A presidente interina da Venezuela, Delcy Rodríguez, anunciou na sexta‑feira, 30 de janeiro, a intenção de encaminhar à Assembleia Nacional uma proposta de lei de anistia geral destinada a centenas de presos políticos detidos ao longo de vários governos desde 1999. A proposta foi apresentada durante a cerimônia de abertura do ano judicial no Tribunal Supremo de Justiça em Caracas e é descrita pelo governo como um passo rumo à convivência pacífica e à reconciliação nacional.
Segundo Rodríguez, a medida está voltada a “curar as feridas deixadas pela confrontação política, pela violência e pelo extremismo”, com a intenção de restaurar a justiça e promover maior harmonia social no país. A iniciativa cobriria o período que abrange o início da Revolução Bolivariana com Hugo Chávez, em 1999, até os dias atuais, e excluiria pessoas condenadas por homicídio, tráfico de drogas, corrupção e graves violações de direitos humanos.
A proposta surge em um momento de mudanças políticas no país, após a detenção do ex‑presidente Nicolás Maduro pelos Estados Unidos e a ascensão de Rodríguez ao poder interino. O governo venezuelano informou que a nova lei de anistia será discutida com urgência na Assembleia Nacional, controlada pelo partido governista, com expectativa de votação ainda nas próximas semanas.
Organizações de direitos humanos, como o Foro Penal, têm respondido com cautela, ressaltando que centenas de presos políticos ainda permanecem detidos e reclamando por maior transparência nos critérios de aplicação da anistia e divulgação de listas de beneficiados. A discrepância entre os números oficiais e os relatados por entidades independentes também alimenta dúvidas sobre a amplitude real da medida.

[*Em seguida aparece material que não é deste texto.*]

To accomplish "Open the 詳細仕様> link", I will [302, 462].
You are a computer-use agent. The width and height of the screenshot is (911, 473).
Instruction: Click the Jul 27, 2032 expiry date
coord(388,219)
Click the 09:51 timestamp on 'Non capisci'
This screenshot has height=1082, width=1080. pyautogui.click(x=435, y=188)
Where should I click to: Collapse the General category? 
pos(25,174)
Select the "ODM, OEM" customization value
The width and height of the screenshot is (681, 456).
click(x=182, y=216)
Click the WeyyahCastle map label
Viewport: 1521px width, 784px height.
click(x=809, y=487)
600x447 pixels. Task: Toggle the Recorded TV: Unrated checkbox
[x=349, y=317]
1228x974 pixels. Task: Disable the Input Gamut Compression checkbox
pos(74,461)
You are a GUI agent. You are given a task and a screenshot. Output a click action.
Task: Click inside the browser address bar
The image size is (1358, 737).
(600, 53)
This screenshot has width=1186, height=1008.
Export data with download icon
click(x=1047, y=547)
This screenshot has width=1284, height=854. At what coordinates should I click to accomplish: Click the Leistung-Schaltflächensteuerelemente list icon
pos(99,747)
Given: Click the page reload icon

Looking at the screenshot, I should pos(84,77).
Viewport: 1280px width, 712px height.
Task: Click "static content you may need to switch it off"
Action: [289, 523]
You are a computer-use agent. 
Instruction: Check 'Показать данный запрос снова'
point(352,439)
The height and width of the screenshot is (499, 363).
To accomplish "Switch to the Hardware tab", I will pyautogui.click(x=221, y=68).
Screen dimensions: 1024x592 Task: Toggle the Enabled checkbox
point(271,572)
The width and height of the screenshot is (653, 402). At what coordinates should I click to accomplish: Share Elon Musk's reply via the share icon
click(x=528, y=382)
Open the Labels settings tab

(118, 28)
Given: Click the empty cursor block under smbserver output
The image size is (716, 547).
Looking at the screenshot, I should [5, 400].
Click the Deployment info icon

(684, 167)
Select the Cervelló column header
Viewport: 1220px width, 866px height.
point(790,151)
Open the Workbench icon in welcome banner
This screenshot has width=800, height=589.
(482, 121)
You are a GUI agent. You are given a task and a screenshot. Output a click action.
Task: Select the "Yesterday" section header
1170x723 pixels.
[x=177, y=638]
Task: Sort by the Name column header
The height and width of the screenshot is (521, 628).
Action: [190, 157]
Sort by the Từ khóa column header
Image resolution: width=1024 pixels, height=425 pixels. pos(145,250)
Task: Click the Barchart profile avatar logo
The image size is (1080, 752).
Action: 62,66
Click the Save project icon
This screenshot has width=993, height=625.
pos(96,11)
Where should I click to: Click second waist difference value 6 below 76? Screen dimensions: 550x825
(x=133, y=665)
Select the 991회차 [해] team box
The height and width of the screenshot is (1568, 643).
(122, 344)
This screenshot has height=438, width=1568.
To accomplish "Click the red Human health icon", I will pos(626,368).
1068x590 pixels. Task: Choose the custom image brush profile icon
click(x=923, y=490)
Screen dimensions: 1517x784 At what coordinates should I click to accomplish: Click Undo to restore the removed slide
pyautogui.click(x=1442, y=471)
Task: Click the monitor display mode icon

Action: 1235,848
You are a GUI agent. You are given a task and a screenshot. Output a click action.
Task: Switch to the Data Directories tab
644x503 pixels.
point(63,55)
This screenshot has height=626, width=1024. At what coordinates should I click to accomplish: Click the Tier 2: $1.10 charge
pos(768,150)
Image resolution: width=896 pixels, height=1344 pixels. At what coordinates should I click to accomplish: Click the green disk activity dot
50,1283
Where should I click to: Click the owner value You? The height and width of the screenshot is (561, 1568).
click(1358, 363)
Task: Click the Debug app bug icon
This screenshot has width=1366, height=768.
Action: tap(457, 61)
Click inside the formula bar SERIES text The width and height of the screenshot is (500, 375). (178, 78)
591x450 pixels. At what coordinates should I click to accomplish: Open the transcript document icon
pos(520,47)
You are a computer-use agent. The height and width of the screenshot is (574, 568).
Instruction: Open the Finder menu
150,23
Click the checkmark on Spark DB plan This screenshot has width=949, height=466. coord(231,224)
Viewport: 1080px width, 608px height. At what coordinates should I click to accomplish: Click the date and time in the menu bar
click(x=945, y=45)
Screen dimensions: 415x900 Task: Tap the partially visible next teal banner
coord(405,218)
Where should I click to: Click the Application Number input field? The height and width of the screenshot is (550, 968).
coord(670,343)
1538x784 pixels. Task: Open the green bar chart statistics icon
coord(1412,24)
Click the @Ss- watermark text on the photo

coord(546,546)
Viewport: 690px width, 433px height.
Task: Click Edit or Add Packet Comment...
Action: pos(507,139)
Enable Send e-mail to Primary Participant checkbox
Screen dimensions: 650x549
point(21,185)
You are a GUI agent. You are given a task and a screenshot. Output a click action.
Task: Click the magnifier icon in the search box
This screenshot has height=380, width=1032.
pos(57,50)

Além da anistia, Rodríguez anunciou planos de transformar o Helicoide, centro de detenção associado a denúncias de tortura e abusos, em um espaço dedicado a atividades sociais e esportivas, numa tentativa de reverter a imagem histórica do local e reforçar a mensagem de reconstrução social.
Críticos da proposta — tanto dentro como fora da Venezuela — argumentam que, sem garantias claras de justiça e mecanismos de responsabilização, a anistia pode servir mais como gesto simbólico do que como instrumento eficaz de reconciliação e reforço dos direitos democráticos. Observadores internacionais acompanham de perto a tramitação da proposta e suas possíveis implicações para o panorama político e de direitos humanos no país.